» **Exercise description**: Filter the entries for the word "will". Copy each line in which it occurs.

Collected data:
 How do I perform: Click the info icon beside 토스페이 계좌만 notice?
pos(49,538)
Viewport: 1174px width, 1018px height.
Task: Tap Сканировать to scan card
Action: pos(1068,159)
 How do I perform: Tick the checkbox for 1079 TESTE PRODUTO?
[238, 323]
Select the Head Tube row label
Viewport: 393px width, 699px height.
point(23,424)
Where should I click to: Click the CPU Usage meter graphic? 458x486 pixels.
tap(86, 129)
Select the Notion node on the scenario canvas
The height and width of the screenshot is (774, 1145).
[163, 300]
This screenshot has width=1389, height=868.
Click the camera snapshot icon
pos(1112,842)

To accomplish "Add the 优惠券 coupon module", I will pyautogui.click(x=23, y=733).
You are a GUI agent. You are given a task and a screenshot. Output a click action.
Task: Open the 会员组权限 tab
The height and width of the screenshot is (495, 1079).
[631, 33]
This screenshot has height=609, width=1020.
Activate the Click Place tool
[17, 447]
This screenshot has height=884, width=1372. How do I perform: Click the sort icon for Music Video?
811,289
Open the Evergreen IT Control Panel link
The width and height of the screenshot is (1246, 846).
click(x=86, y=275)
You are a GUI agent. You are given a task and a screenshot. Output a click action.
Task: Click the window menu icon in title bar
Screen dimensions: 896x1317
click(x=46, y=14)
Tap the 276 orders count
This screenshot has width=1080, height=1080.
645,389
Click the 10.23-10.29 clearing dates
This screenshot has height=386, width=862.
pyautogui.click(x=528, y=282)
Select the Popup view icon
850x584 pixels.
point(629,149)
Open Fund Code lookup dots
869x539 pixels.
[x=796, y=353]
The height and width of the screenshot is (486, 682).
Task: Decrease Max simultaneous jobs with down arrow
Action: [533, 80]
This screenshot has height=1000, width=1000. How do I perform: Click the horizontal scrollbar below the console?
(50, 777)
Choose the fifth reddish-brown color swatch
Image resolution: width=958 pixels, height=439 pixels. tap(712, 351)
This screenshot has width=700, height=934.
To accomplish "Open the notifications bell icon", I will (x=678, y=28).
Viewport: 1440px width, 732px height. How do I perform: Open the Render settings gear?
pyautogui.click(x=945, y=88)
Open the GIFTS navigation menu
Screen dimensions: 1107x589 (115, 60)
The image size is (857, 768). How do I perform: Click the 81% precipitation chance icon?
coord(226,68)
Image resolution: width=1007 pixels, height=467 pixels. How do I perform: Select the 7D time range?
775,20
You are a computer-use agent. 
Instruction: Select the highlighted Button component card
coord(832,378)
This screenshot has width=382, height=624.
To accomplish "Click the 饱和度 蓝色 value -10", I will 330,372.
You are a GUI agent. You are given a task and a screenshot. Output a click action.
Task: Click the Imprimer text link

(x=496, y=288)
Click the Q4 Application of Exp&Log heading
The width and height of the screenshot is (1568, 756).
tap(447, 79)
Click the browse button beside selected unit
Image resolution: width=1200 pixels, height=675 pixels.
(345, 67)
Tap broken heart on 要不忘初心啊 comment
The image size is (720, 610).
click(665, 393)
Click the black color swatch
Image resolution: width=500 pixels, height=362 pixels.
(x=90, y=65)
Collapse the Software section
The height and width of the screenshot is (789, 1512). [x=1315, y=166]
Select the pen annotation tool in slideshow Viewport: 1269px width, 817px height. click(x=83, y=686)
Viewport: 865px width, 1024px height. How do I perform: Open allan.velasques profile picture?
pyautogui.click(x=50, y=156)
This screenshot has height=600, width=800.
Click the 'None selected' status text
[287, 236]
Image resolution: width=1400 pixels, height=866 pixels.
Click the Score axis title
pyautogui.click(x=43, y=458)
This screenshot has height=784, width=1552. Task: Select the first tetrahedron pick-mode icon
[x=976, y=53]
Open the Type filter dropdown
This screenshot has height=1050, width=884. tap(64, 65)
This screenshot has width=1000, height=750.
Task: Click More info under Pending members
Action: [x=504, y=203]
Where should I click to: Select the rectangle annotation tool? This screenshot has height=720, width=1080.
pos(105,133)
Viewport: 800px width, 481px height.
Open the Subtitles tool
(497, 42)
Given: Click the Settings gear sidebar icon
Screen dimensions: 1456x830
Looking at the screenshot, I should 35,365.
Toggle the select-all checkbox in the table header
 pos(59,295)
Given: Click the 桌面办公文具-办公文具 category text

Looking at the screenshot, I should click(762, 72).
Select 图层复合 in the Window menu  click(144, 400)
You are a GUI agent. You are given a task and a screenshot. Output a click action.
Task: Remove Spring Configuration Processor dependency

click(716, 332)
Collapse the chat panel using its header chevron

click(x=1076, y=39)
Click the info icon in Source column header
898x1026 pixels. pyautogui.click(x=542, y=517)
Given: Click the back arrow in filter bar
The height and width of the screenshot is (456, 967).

» **Result of the task**:
To accomplish "Add the 优惠券 coupon module", I will pyautogui.click(x=23, y=733).
To accomplish "Open the notifications bell icon", I will (x=678, y=28).
To accomplish "Click the 饱和度 蓝色 value -10", I will 330,372.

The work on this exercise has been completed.